Heating one furnace requires a large amount of coal and diesel fuel, extremely high temperatures make working conditions difficult, and in addition, a huge amount of emissions are released into the atmosphere, which affects the environmental situation of the country.
In Massachusetts, a group of students from one of the universities proposed an alternative option to brick manufacturers - the creation of eco-friendly bricks.
Eco BLAC bricks do not need to be fired and are produced using waste ash from waste boilers.
In the production of ordinary clay bricks, a firing method is used at a temperature of 1000ºС.
Graduate student Michael Laracy, one of the project's developers, noted that kilns require enormous energy inputs, and in addition, the topsoil used to make such bricks depletes land resources.
To produce eco-friendly bricks, students took waste from paper mills (ash), mixed it with sodium hydroxide, lime, and clay.

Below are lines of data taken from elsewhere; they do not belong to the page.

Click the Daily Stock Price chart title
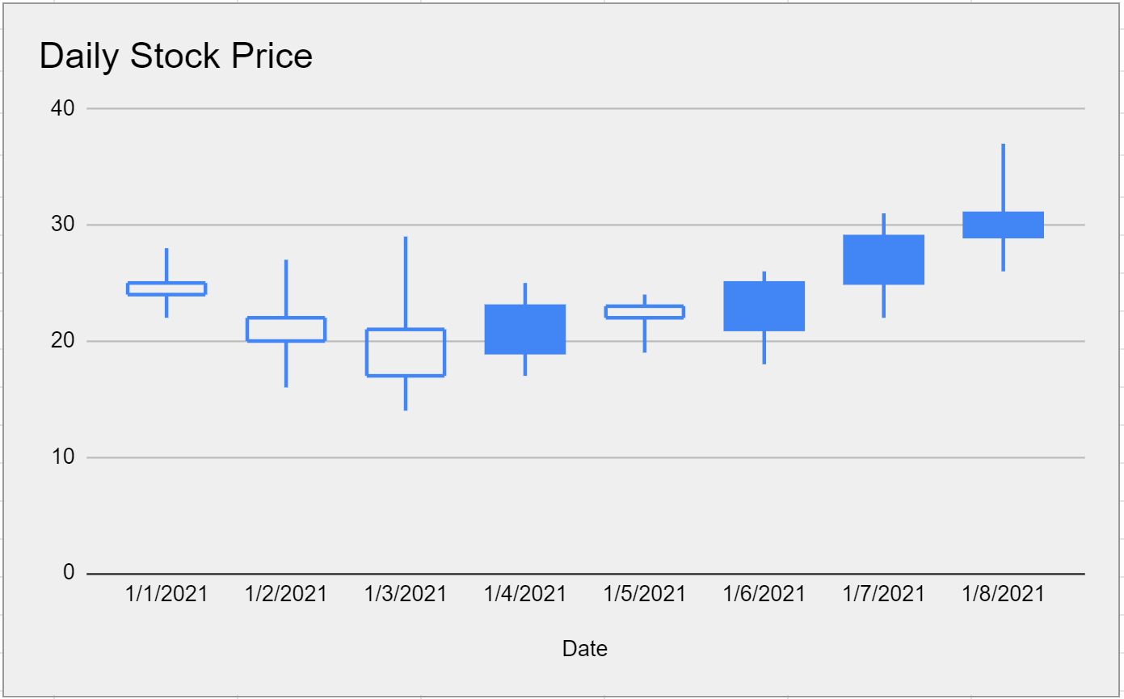1124x699 pixels. (x=175, y=57)
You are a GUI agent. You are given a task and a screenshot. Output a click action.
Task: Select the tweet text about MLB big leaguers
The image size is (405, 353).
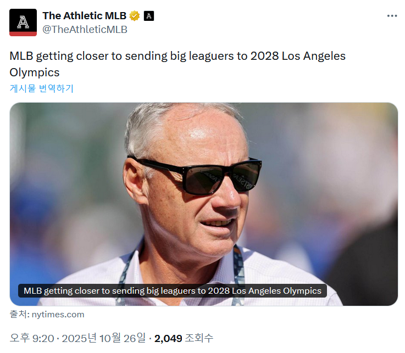click(x=177, y=57)
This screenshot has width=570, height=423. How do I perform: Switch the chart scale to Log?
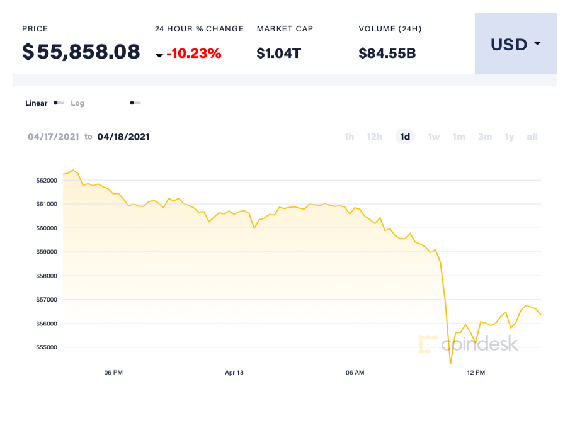(x=77, y=103)
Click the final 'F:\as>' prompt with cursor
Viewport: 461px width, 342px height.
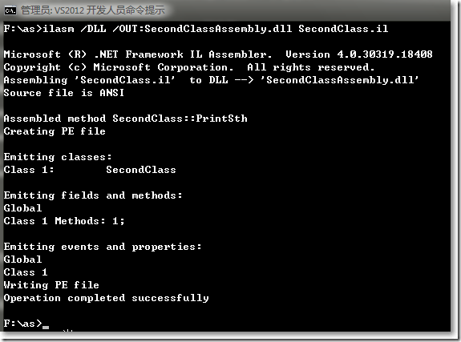26,324
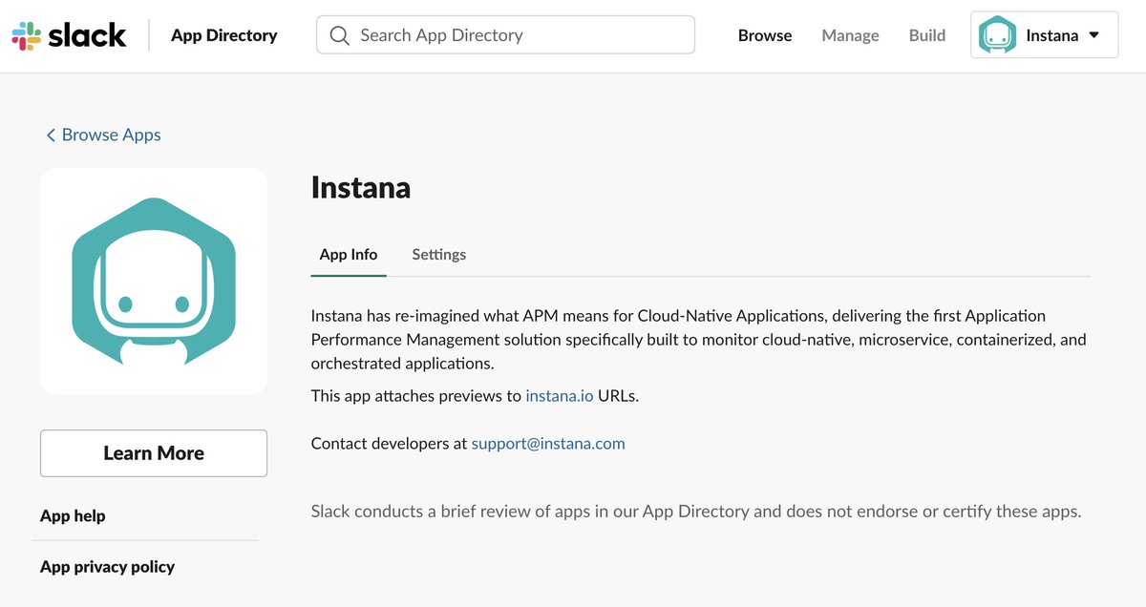1146x607 pixels.
Task: Open the instana.io link
Action: pyautogui.click(x=559, y=395)
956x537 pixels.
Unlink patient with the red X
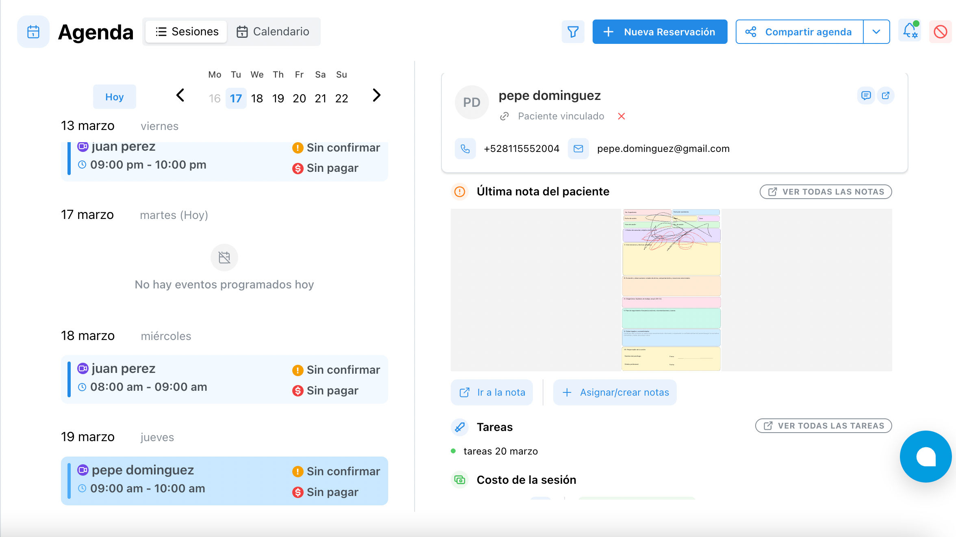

High temperatures are not required to produce new bricks, the entire process occurs using the "alkaline activation" method, due to which the eco-brick acquires high strength.
The process for creating eco-bricks was developed at the Massachusetts Institute of Technology. The production of Eco BLAC bricks is part of a larger project that aims to develop building materials that will be produced with minimal emissions and will be used to build low-cost housing in slum areas.
According to preliminary estimates, the population of India will reach 1.5 million people in 30-35 years, which will lead to an increase in demand for housing and the need for inexpensive building materials.
The University of Massachusetts project aims to solve two problems: recycling industrial waste and producing inexpensive construction materials.
Michael Larency, a civil engineer by profession, noted that eco-brick is currently being tested in one of the towns near the capital of India. Such a product is cheaper than the usual one, but it must also prove its strength and durability.
So far, so good, and the team is hoping the brick factory will be located close to the paper mill to reduce ash transportation costs.
If the eco-brick line is put into mass production, it will have an impact on the environmental situation in India, and in addition, industrial safety will be improved, since there will be no depletion of land resources, and farmers will not be deprived of soil for growing their products.